REQUIRED ACTION -
Return every record below exactly as written.

=== Begin Enclosure ===

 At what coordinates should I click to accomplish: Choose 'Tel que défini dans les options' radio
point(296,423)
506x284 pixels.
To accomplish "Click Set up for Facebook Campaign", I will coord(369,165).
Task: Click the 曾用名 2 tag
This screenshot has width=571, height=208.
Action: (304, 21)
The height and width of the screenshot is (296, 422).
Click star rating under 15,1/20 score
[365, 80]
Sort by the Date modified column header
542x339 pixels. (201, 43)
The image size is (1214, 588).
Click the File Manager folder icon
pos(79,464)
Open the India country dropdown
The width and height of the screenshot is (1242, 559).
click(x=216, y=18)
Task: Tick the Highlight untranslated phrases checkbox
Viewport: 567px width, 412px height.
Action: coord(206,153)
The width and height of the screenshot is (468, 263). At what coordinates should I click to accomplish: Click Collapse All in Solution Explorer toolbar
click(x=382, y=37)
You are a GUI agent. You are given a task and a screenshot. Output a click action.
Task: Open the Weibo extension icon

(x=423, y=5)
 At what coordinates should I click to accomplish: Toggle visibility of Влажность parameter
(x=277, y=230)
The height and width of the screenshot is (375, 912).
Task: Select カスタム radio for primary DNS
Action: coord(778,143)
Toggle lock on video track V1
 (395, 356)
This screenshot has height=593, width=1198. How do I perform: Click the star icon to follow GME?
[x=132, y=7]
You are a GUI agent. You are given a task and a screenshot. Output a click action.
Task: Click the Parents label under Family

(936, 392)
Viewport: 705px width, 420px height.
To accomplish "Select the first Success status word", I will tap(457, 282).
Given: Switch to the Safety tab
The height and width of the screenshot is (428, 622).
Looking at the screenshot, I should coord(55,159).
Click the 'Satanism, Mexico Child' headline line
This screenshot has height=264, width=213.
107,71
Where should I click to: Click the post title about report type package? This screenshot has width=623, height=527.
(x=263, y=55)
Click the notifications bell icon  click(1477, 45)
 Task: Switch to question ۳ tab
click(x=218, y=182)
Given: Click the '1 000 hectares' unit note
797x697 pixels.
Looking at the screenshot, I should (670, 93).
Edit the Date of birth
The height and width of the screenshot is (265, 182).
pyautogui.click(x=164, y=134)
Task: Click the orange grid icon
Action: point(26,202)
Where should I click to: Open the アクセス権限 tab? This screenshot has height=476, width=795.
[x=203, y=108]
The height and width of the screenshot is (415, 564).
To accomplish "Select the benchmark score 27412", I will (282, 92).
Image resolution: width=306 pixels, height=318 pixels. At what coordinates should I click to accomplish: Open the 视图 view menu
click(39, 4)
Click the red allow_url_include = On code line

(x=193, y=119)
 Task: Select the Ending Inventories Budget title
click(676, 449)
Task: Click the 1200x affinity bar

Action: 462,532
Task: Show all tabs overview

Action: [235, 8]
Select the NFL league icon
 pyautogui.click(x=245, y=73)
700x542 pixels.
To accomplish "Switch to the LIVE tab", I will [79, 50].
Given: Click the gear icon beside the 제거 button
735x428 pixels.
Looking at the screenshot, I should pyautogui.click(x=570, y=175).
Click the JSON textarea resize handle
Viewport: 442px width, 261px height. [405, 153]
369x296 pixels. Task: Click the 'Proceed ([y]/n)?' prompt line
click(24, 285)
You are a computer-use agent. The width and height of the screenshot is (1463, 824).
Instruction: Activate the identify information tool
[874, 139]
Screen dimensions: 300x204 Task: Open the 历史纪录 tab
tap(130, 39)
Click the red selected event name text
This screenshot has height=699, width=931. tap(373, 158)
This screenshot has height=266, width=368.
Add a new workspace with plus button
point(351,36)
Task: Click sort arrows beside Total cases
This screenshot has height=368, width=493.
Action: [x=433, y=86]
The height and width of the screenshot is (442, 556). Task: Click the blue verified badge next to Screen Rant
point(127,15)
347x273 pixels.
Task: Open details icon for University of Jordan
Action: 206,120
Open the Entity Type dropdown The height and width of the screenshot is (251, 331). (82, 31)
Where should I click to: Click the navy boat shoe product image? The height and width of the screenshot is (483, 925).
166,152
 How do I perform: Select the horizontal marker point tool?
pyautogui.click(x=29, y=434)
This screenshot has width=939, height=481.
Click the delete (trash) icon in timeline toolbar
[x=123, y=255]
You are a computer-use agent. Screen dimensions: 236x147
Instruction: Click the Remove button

=== End Enclosure ===

TASK OUTPUT -
 At what coordinates should I click to accomplish: Choose 'Tel que défini dans les options' radio
point(296,423)
506x284 pixels.
To accomplish "Click Set up for Facebook Campaign", I will coord(369,165).
Task: Click the 曾用名 2 tag
This screenshot has width=571, height=208.
Action: (304, 21)
The height and width of the screenshot is (296, 422).
Click star rating under 15,1/20 score
[365, 80]
Sort by the Date modified column header
542x339 pixels. (201, 43)
The image size is (1214, 588).
Click the File Manager folder icon
pos(79,464)
Open the India country dropdown
The width and height of the screenshot is (1242, 559).
click(x=216, y=18)
Task: Tick the Highlight untranslated phrases checkbox
Viewport: 567px width, 412px height.
Action: coord(206,153)
The width and height of the screenshot is (468, 263). At what coordinates should I click to accomplish: Click Collapse All in Solution Explorer toolbar
click(x=382, y=37)
You are a GUI agent. You are given a task and a screenshot. Output a click action.
Task: Open the Weibo extension icon

(x=423, y=5)
 At what coordinates should I click to accomplish: Toggle visibility of Влажность parameter
(x=277, y=230)
The height and width of the screenshot is (375, 912).
Task: Select カスタム radio for primary DNS
Action: coord(778,143)
Toggle lock on video track V1
 (395, 356)
This screenshot has height=593, width=1198. How do I perform: Click the star icon to follow GME?
[x=132, y=7]
You are a GUI agent. You are given a task and a screenshot. Output a click action.
Task: Click the Parents label under Family

(936, 392)
Viewport: 705px width, 420px height.
To accomplish "Select the first Success status word", I will tap(457, 282).
Given: Switch to the Safety tab
The height and width of the screenshot is (428, 622).
Looking at the screenshot, I should coord(55,159).
Click the 'Satanism, Mexico Child' headline line
This screenshot has height=264, width=213.
107,71
Where should I click to: Click the post title about report type package? This screenshot has width=623, height=527.
(x=263, y=55)
Click the notifications bell icon  click(1477, 45)
 Task: Switch to question ۳ tab
click(x=218, y=182)
Given: Click the '1 000 hectares' unit note
797x697 pixels.
Looking at the screenshot, I should (670, 93).
Edit the Date of birth
The height and width of the screenshot is (265, 182).
pyautogui.click(x=164, y=134)
Task: Click the orange grid icon
Action: point(26,202)
Where should I click to: Open the アクセス権限 tab? This screenshot has height=476, width=795.
[x=203, y=108]
The height and width of the screenshot is (415, 564).
To accomplish "Select the benchmark score 27412", I will (282, 92).
Image resolution: width=306 pixels, height=318 pixels. At what coordinates should I click to accomplish: Open the 视图 view menu
click(39, 4)
Click the red allow_url_include = On code line

(x=193, y=119)
 Task: Select the Ending Inventories Budget title
click(676, 449)
Task: Click the 1200x affinity bar

Action: 462,532
Task: Show all tabs overview

Action: [235, 8]
Select the NFL league icon
 pyautogui.click(x=245, y=73)
700x542 pixels.
To accomplish "Switch to the LIVE tab", I will [79, 50].
Given: Click the gear icon beside the 제거 button
735x428 pixels.
Looking at the screenshot, I should pyautogui.click(x=570, y=175).
Click the JSON textarea resize handle
Viewport: 442px width, 261px height. [405, 153]
369x296 pixels. Task: Click the 'Proceed ([y]/n)?' prompt line
click(24, 285)
You are a computer-use agent. The width and height of the screenshot is (1463, 824).
Instruction: Activate the identify information tool
[874, 139]
Screen dimensions: 300x204 Task: Open the 历史纪录 tab
tap(130, 39)
Click the red selected event name text
This screenshot has height=699, width=931. tap(373, 158)
This screenshot has height=266, width=368.
Add a new workspace with plus button
point(351,36)
Task: Click sort arrows beside Total cases
This screenshot has height=368, width=493.
Action: [x=433, y=86]
The height and width of the screenshot is (442, 556). Task: Click the blue verified badge next to Screen Rant
point(127,15)
347x273 pixels.
Task: Open details icon for University of Jordan
Action: 206,120
Open the Entity Type dropdown The height and width of the screenshot is (251, 331). (82, 31)
Where should I click to: Click the navy boat shoe product image? The height and width of the screenshot is (483, 925).
166,152
 How do I perform: Select the horizontal marker point tool?
pyautogui.click(x=29, y=434)
This screenshot has width=939, height=481.
Click the delete (trash) icon in timeline toolbar
[x=123, y=255]
You are a computer-use agent. Screen dimensions: 236x147
Instruction: Click the Remove button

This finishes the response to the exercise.